The previously allowed under arrangements deals, for example, were often used by physician-owned entities as a way to pay for an investment in expensive equipment, said Linda Baumann, a health care partner at Washington-based Arent Fox.

“This is kind of a big deal,” Baumann said. “There are a lot of arrangements the government knows have to be unwound.”

The changes were foreshadowed in the surprise inclusion of similar proposed rules embedded in CMS’ July 2007 announcement of proposed 2008 doctor reimbursement rates for Medicare Services. Lawyers rushed to help their clients make comments at the time. The changes ultimately weren’t included in the final rule on 2008 doctor reimbursement rates.

The changes surfaced again when the current rules were proposed in April and finalized in the current rules.

CMS did not make officials available, but the final rules published in the Federal Register discussed some of the “hundreds” of comments it received about the July 2007 proposals. The agency’s explanation of the changes also spells out its intent to address overuse of medical services and billing to Medicare by curbing some financial arrangements.

In its statements about “per click” compensation arrangements, for example, CMS stated that it wanted “to address a burgeoning risk of abuse and increased costs to the Medicare program.”

Similarly, CMS noted its continuing concern about the “risk of over utilization” for medical services provided by other entities “under arrangements” to hospitals, a risk it first identified in a 1998 proposed rule.

CMS also said it was restricting the use of compensation based on a percentage of revenue or billing to doctors who lease office space or equipment for medical services because it “poses a heightened risk of program and patient abuse” because it increases the incentive for leasing doctors to make more referrals for medical services.

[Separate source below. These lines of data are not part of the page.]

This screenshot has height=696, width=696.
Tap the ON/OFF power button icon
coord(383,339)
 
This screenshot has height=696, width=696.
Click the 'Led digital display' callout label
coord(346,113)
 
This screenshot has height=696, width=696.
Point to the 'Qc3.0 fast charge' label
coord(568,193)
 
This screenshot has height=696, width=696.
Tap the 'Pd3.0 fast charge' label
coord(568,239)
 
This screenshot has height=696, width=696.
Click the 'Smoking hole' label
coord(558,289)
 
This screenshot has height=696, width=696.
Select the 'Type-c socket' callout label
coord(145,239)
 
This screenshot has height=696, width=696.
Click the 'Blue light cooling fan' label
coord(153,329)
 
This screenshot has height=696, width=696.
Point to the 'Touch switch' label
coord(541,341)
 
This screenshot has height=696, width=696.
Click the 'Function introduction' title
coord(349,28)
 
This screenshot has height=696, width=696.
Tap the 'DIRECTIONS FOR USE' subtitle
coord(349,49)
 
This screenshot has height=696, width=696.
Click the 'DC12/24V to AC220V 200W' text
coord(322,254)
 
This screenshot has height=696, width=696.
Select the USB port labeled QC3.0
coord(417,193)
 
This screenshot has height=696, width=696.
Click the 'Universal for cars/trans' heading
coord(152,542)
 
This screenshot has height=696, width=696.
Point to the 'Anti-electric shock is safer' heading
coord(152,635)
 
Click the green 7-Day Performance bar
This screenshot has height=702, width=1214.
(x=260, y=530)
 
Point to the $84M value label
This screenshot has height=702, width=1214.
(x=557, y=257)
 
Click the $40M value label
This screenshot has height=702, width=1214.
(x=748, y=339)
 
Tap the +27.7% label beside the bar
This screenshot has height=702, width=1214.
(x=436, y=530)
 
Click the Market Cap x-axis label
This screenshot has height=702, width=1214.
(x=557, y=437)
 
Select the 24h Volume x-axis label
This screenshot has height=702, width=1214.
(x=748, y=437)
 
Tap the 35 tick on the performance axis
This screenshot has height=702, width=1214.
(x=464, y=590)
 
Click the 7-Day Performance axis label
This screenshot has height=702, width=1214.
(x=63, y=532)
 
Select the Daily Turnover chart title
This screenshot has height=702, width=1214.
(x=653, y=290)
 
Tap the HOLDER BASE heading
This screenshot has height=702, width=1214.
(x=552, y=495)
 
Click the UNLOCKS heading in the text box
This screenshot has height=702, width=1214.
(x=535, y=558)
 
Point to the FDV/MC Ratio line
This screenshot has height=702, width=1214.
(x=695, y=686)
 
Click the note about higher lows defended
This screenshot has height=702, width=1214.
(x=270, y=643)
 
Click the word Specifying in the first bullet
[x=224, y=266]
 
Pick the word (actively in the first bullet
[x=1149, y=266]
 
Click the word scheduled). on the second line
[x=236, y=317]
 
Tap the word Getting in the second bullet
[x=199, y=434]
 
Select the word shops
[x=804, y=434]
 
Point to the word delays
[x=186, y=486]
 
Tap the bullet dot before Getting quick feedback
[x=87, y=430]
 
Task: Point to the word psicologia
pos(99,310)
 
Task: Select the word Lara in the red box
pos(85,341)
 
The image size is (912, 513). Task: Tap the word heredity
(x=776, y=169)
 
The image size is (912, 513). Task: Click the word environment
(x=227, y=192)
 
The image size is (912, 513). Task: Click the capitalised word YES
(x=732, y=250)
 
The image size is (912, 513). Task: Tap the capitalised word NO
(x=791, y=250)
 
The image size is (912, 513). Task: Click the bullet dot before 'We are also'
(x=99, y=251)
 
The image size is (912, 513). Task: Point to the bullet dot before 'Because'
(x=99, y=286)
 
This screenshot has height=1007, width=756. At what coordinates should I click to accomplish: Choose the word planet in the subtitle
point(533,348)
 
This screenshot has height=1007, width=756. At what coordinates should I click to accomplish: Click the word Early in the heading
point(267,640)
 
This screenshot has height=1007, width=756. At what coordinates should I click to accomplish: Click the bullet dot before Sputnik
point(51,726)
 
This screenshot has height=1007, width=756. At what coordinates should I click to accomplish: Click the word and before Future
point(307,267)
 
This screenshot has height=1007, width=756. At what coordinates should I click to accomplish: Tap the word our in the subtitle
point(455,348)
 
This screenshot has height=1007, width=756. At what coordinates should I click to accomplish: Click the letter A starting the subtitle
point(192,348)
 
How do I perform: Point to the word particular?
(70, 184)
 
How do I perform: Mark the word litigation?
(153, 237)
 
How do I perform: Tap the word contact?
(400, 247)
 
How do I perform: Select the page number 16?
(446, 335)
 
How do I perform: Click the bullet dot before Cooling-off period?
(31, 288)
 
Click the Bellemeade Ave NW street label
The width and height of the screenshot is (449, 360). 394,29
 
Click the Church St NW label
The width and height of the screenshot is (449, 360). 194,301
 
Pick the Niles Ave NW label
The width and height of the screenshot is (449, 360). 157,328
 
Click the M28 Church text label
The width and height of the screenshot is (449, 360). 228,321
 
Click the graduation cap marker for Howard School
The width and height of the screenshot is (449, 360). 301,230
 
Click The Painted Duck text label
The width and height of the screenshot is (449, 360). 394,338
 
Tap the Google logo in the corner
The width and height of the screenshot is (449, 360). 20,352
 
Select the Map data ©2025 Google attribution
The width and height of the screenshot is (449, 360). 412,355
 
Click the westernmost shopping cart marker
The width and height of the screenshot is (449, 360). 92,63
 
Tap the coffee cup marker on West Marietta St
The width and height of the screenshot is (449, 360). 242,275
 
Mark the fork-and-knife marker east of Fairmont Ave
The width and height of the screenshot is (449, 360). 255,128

Even before the July 2007 proposal, “there’s always been an understanding that CMS or the office of the inspector general in the U.S. Department of Health and Human Services could take a position to squash these types of arrangements,” or they could be deemed violations of federal anti-kickback statutes, Zimmerman said.

But joint ventures or contracts based on the now-prohibited terms are common because they were often solid business moves for both parties: “At the end of the day, it’s about risk tolerance and improving a business,” Zimmerman said. “People went forward anyway, as part of a business decision with the thought that when and if it should be restructured, it can be.”